Another long gap between blogs, mostly due to bureaucracy - hence the word muddle in the title. We decided that we should change the base of the Workshop on the Web partnership to recognise the role that Fiona (and not forgetting Sam) play. Same business - just a new name added. It involved the restructuring of practically every aspect of the business, including re-applying and being approved all over again for everything from the bank account to the taking of credit cards. It all went through OK, but they took a mighty long time to do it. It must be even harder for people with brand new businesses - at least we had a good track record. I shall spare you the unrelated saga about changing to a shopping cart system on our web page in order to offer kits. Thanks to the amazing Fiona Dix who hosts our site, we can now offer kits through WoW - our first accompanied my article on silk carrier rods (backed by metal shim).
However, I think we have made it through the dense thickets of corporate clumsiness and it may even have been responsible for a whole new design theme I am exploring. In the middle of it all I had no time for stitch so I went back to drawing.

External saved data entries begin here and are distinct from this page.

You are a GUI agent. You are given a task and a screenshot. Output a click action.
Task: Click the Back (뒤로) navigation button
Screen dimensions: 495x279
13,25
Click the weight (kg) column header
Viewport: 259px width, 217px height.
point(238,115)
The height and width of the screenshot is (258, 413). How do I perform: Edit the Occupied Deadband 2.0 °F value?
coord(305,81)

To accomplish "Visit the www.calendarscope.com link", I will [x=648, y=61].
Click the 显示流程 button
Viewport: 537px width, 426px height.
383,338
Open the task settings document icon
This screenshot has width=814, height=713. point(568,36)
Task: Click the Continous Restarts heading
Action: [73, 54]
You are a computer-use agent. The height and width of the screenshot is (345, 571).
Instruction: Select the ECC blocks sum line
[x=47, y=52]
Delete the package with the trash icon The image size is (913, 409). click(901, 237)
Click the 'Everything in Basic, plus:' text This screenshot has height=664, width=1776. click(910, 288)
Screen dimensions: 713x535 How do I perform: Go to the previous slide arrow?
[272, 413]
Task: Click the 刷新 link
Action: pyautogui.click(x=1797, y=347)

While doodling, I drew a landscape with high cliffs, guarded by a barrier. Mysterious. Then I found, by chance, the Facebook page of Symphony of Shadows Masks - some great work there. She recommended a book, 'Mythago Wood' by Robert Holdfast and, guess what, it is all about a mysterious wood with barriers and cliffs. It is deeper than that on so many levels, working on the premise that we create our own mythical figures and settings based on old, folk memories. A tough but gripping read.
So I have started a design book, based on that book and plan a series of stitched textiles when I have finished working through the ideas I'm exploring in drawing and paint.
This page (right) represents the myth of the Green Man - a leafy creature that I am longing to stitch. If I thought about him within the confines of Mythago wood, he would become real and probably quite threatening - he looks a bit cross. The whole thing coincides rather wonderfully with some work I started in the 'Cut, Shape, Stitch' book - I invented a race of warriors and lion-like beings and they are very at home in this land of myth and magic.
I found a wonderful Pebeo paint called Prisme which gives the mottled, metallic effect in the warrior below, left.
You can also see the work in progress on some of the other pages. Many are coloured by laying stencils (some commercial, some of my own) on wet paper. Weights are placed on parts of the stencil to change the take-up of the paint. Val CH and I used to call them pressure stencils.
Blogger is refusing to let me place any of the pics where I want them - but you get the idea.
I also tried some of the Spectrum Noir alcohol markers that Sam Packer reviewed in the last issue of WoW. They come with a fine point at one end and a chisel shape at the other - great for mark-making. You can see it on the warrior's face and the landscape below him.
I used the Brother Scan n Cut to cut out a tree and, in the pic below am filling the shapes with Prisme.
This is one of the characters from the book - she enters the wood to search for her brother. I might use her for an icon-type textile - she is very suitable.
Well, that is all for now - my mythical wood calls me but I hope to be back soon.